Here they call it "the white ribbon o death"

Gives the patrollers some early-season condensed practical experience.
 
there are other ways to get down a mountain at this time of year - try two wheels.
you couldn't pay me to be there.
 
I would have needed to get on an airplane and fly to Denver in October 2005 to do this to keep my streak going. I decided it wasn't worth it.
 
Tony Crocker":2cirb4la said:
I would have needed to get on an airplane and fly to Denver in October 2005 to do this to keep my streak going. I decided it wasn't worth it.

Was Colorado really your only option in 2005? :wink:
 
Yes. Mammoth had only 7 inches snowfall in October 2005. They had no more than that in 8 of the past 10 Octobers. And I'm not willing to kill a whole weekend and pay Mammoth lodging cost to do what admin did last weekend either.

For marginal, one or two run novelty skiing, I think you need to be within daytrip distance. In SoCal 2004 was the only time lifts ever spun in October. I'll bet hike-to October snow adequate to ski without destroying gear is well under 10% here. I would have to fly to get October snow most of the time.

In 2000 I went through Denver on an October weekend on the way to a business meeting elsewhere. Loveland wasn't open yet, so I spent the weekend sightseeing around Colorado Springs. That was the time I got the 7 hour headache from driving up Pikes Peak 20 hours after leaving sea level.

Colorado is a decent place for a ski streaker to live, with October lift service and 12,000+ foot road access to July backcountry. Mapadu's reports have shown that most of us would prefer the latter to the former.

Bob Peters in Jackson Hole does maintain his streak by flying to Denver in October. This might not be a bad year to do it; you might get to see a World Series game.

This year as in many others Bob Peters had a fall European vacation. So he got in his September skiing on a glacier in the Alps. This might not be a bad option for retirees with more time for general travel.
 
Tony Crocker":27f59pyh said:
For marginal, one or two run novelty skiing, I think you need to be within daytrip distance.
New Hampshire and Vermont had more than a couple of runs open. :wink: Amazing skiing regardless of the month. 8)

This is something I don't know anything about, but doesn't those Colorado areas open more terrain as the days go by or is it marginal 1-2 runs until the Real snow gets here?

Also curious, isn't there any lifts running (most years) elsewhere than Timberline? I believe they had lifts running on weekend only after Labour Day last year?
 
October 2005 in NH/VT was the outlier equivalent to October 2004 in the Sierra. Of course I was still skiing on that October snow 2 months later, while the New England snow was gone in a week. :p

This is something I don't know anything about, but doesn't those Colorado areas open more terrain as the days go by or is it marginal 1-2 runs until the Real snow gets here?
Terrain opens very gradually in Colorado, particularly on rugged wind-exposed mountains like Loveland and A-Basin.

Loveland averages 22% of acreage open at Thanksgiving, 35% mid-December and 43% Christmas week. For A-Basin those figures are 21%, 41% and 60%.

Loveland and A-Basin are best positioned for super early season WROD's because at their base elevations close to 11,000 feet overnight freezing is common by late September.

* [GIVEN INFORMATION]
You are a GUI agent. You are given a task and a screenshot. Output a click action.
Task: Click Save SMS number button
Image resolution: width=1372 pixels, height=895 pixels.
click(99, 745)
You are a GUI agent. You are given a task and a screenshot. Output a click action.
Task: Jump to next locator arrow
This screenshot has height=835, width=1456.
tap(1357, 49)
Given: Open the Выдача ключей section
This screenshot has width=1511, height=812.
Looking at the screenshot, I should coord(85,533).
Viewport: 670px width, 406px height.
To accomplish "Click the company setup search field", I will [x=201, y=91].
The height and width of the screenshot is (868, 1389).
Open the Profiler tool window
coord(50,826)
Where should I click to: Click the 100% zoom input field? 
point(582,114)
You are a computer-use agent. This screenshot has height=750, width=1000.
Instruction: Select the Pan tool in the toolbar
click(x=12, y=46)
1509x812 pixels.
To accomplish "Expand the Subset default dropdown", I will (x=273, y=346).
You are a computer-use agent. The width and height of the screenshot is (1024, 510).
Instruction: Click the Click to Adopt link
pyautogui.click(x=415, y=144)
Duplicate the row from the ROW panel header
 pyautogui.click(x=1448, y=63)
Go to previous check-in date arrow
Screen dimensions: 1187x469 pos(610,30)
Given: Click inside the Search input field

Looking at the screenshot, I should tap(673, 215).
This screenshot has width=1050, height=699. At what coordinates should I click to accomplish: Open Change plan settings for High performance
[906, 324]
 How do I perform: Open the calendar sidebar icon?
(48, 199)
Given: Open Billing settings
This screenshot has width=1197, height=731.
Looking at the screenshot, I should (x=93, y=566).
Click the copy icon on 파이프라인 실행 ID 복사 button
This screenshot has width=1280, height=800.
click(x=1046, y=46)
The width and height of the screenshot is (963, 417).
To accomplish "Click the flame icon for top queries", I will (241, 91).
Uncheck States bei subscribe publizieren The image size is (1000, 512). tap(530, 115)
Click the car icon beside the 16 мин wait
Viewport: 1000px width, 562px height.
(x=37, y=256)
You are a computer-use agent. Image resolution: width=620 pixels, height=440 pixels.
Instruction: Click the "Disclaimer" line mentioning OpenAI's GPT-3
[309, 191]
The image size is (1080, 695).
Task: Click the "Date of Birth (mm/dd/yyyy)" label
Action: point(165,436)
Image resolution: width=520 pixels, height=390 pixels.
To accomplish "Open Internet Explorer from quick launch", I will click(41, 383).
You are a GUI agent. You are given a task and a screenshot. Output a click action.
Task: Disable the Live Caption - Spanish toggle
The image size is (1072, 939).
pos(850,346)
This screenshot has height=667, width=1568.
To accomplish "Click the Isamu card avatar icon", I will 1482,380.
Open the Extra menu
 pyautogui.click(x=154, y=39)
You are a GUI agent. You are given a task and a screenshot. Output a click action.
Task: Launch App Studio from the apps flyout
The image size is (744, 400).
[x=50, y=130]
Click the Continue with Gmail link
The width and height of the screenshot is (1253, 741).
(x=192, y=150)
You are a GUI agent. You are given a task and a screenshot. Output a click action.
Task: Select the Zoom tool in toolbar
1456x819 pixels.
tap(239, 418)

* [THINGS TO DO]
A - From the skiing thread, please copy the passage that begins at the words "Gives the patrollers" and stops after "try two wheels.".
B - According to the skiing thread, how much snow fell at Mammoth in October 2005?
C - Render this sentence from the skiing thread in Spanish: "Terrain opens very gradually in Colorado, particularly on rugged wind-exposed mountains like Loveland and A-Basin."
The entries play no part in this work.

* [ANSWERS FOR THIS EXERCISE]
A -
Gives the patrollers some early-season condensed practical experience.
 
there are other ways to get down a mountain at this time of year - try two wheels.

B - 7 inches.

C - El terreno se abre muy gradualmente en Colorado, sobre todo en montañas escarpadas y expuestas al viento como Loveland y A-Basin.